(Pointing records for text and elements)
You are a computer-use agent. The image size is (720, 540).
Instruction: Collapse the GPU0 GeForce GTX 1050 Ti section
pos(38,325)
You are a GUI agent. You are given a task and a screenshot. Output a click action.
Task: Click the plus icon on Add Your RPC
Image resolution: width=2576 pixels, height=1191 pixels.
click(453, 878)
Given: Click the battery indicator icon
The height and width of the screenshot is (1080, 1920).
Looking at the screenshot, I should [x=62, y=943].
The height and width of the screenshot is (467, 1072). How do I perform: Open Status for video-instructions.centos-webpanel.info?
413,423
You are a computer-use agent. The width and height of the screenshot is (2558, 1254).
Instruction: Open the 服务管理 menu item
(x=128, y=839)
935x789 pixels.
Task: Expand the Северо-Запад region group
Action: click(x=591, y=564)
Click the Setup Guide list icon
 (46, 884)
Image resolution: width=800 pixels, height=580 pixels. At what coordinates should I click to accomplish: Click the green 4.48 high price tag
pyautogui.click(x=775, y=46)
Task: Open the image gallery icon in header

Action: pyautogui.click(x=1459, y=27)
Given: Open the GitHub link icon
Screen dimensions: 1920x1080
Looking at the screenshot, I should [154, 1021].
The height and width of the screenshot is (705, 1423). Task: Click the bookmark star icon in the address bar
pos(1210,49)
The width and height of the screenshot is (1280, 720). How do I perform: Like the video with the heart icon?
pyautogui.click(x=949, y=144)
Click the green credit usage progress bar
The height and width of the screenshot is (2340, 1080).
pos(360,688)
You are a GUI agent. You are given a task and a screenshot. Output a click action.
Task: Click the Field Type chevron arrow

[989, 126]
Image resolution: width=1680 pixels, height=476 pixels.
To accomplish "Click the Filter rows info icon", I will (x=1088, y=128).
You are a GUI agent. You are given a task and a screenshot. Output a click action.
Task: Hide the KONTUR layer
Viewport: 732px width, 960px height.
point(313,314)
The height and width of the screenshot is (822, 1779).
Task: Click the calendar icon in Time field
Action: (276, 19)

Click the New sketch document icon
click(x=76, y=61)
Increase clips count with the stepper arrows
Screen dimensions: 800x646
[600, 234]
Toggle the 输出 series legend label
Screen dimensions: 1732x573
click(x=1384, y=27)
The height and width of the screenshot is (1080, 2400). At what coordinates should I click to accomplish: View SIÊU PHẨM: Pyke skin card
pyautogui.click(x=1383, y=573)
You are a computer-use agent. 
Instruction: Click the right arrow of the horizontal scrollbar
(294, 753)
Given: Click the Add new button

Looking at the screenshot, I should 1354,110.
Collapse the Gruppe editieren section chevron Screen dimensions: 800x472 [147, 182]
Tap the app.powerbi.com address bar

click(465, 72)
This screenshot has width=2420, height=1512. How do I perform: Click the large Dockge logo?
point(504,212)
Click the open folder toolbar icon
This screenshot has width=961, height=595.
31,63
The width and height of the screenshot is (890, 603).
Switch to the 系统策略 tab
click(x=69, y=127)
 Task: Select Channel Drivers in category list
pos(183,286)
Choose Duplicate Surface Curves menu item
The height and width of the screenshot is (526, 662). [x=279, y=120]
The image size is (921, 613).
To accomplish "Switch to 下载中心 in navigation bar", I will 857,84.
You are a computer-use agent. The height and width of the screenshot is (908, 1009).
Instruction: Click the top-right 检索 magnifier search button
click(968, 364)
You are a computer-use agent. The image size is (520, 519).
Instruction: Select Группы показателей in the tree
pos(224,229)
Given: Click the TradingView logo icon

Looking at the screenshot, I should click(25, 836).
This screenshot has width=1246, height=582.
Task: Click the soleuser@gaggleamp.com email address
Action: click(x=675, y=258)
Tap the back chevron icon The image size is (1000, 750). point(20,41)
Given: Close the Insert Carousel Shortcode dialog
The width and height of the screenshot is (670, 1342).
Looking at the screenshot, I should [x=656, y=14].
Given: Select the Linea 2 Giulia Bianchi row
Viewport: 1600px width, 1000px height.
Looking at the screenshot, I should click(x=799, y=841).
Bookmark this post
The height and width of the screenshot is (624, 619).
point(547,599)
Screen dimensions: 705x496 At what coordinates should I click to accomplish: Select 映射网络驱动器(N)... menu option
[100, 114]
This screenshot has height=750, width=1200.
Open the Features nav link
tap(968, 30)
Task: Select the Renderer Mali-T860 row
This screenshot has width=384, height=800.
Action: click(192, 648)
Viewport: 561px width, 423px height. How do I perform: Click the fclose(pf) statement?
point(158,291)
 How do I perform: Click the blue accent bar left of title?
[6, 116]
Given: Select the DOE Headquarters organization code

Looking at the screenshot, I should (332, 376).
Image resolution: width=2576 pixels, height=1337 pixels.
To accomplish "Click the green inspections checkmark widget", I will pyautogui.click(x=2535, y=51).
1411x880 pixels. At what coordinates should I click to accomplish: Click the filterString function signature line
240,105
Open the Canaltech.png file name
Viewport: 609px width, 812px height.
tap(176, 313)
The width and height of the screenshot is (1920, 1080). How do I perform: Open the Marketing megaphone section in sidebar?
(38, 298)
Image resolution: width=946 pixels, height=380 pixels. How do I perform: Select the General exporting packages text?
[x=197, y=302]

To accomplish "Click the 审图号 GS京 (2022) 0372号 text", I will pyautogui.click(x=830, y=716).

Exercise brief — Please write out all of the records above word for word.

Solution to the problem —
You are a computer-use agent. The image size is (720, 540).
Instruction: Collapse the GPU0 GeForce GTX 1050 Ti section
pos(38,325)
You are a GUI agent. You are given a task and a screenshot. Output a click action.
Task: Click the plus icon on Add Your RPC
Image resolution: width=2576 pixels, height=1191 pixels.
click(453, 878)
Given: Click the battery indicator icon
The height and width of the screenshot is (1080, 1920).
Looking at the screenshot, I should [x=62, y=943].
The height and width of the screenshot is (467, 1072). How do I perform: Open Status for video-instructions.centos-webpanel.info?
413,423
You are a computer-use agent. The width and height of the screenshot is (2558, 1254).
Instruction: Open the 服务管理 menu item
(x=128, y=839)
935x789 pixels.
Task: Expand the Северо-Запад region group
Action: click(x=591, y=564)
Click the Setup Guide list icon
 (46, 884)
Image resolution: width=800 pixels, height=580 pixels. At what coordinates should I click to accomplish: Click the green 4.48 high price tag
pyautogui.click(x=775, y=46)
Task: Open the image gallery icon in header

Action: pyautogui.click(x=1459, y=27)
Given: Open the GitHub link icon
Screen dimensions: 1920x1080
Looking at the screenshot, I should [154, 1021].
The height and width of the screenshot is (705, 1423). Task: Click the bookmark star icon in the address bar
pos(1210,49)
The width and height of the screenshot is (1280, 720). How do I perform: Like the video with the heart icon?
pyautogui.click(x=949, y=144)
Click the green credit usage progress bar
The height and width of the screenshot is (2340, 1080).
pos(360,688)
You are a GUI agent. You are given a task and a screenshot. Output a click action.
Task: Click the Field Type chevron arrow

[989, 126]
Image resolution: width=1680 pixels, height=476 pixels.
To accomplish "Click the Filter rows info icon", I will (x=1088, y=128).
You are a GUI agent. You are given a task and a screenshot. Output a click action.
Task: Hide the KONTUR layer
Viewport: 732px width, 960px height.
point(313,314)
The height and width of the screenshot is (822, 1779).
Task: Click the calendar icon in Time field
Action: (276, 19)

Click the New sketch document icon
click(x=76, y=61)
Increase clips count with the stepper arrows
Screen dimensions: 800x646
[600, 234]
Toggle the 输出 series legend label
Screen dimensions: 1732x573
click(x=1384, y=27)
The height and width of the screenshot is (1080, 2400). At what coordinates should I click to accomplish: View SIÊU PHẨM: Pyke skin card
pyautogui.click(x=1383, y=573)
You are a computer-use agent. 
Instruction: Click the right arrow of the horizontal scrollbar
(294, 753)
Given: Click the Add new button

Looking at the screenshot, I should 1354,110.
Collapse the Gruppe editieren section chevron Screen dimensions: 800x472 [147, 182]
Tap the app.powerbi.com address bar

click(465, 72)
This screenshot has width=2420, height=1512. How do I perform: Click the large Dockge logo?
point(504,212)
Click the open folder toolbar icon
This screenshot has width=961, height=595.
31,63
The width and height of the screenshot is (890, 603).
Switch to the 系统策略 tab
click(x=69, y=127)
 Task: Select Channel Drivers in category list
pos(183,286)
Choose Duplicate Surface Curves menu item
The height and width of the screenshot is (526, 662). [x=279, y=120]
The image size is (921, 613).
To accomplish "Switch to 下载中心 in navigation bar", I will 857,84.
You are a computer-use agent. The height and width of the screenshot is (908, 1009).
Instruction: Click the top-right 检索 magnifier search button
click(968, 364)
You are a computer-use agent. The image size is (520, 519).
Instruction: Select Группы показателей in the tree
pos(224,229)
Given: Click the TradingView logo icon

Looking at the screenshot, I should click(25, 836).
This screenshot has width=1246, height=582.
Task: Click the soleuser@gaggleamp.com email address
Action: click(x=675, y=258)
Tap the back chevron icon The image size is (1000, 750). point(20,41)
Given: Close the Insert Carousel Shortcode dialog
The width and height of the screenshot is (670, 1342).
Looking at the screenshot, I should [x=656, y=14].
Given: Select the Linea 2 Giulia Bianchi row
Viewport: 1600px width, 1000px height.
Looking at the screenshot, I should click(x=799, y=841).
Bookmark this post
The height and width of the screenshot is (624, 619).
point(547,599)
Screen dimensions: 705x496 At what coordinates should I click to accomplish: Select 映射网络驱动器(N)... menu option
[100, 114]
This screenshot has height=750, width=1200.
Open the Features nav link
tap(968, 30)
Task: Select the Renderer Mali-T860 row
This screenshot has width=384, height=800.
Action: click(192, 648)
Viewport: 561px width, 423px height. How do I perform: Click the fclose(pf) statement?
point(158,291)
 How do I perform: Click the blue accent bar left of title?
[6, 116]
Given: Select the DOE Headquarters organization code

Looking at the screenshot, I should (332, 376).
Image resolution: width=2576 pixels, height=1337 pixels.
To accomplish "Click the green inspections checkmark widget", I will pyautogui.click(x=2535, y=51).
1411x880 pixels. At what coordinates should I click to accomplish: Click the filterString function signature line
240,105
Open the Canaltech.png file name
Viewport: 609px width, 812px height.
tap(176, 313)
The width and height of the screenshot is (1920, 1080). How do I perform: Open the Marketing megaphone section in sidebar?
(38, 298)
Image resolution: width=946 pixels, height=380 pixels. How do I perform: Select the General exporting packages text?
[x=197, y=302]

To accomplish "Click the 审图号 GS京 (2022) 0372号 text", I will pyautogui.click(x=830, y=716).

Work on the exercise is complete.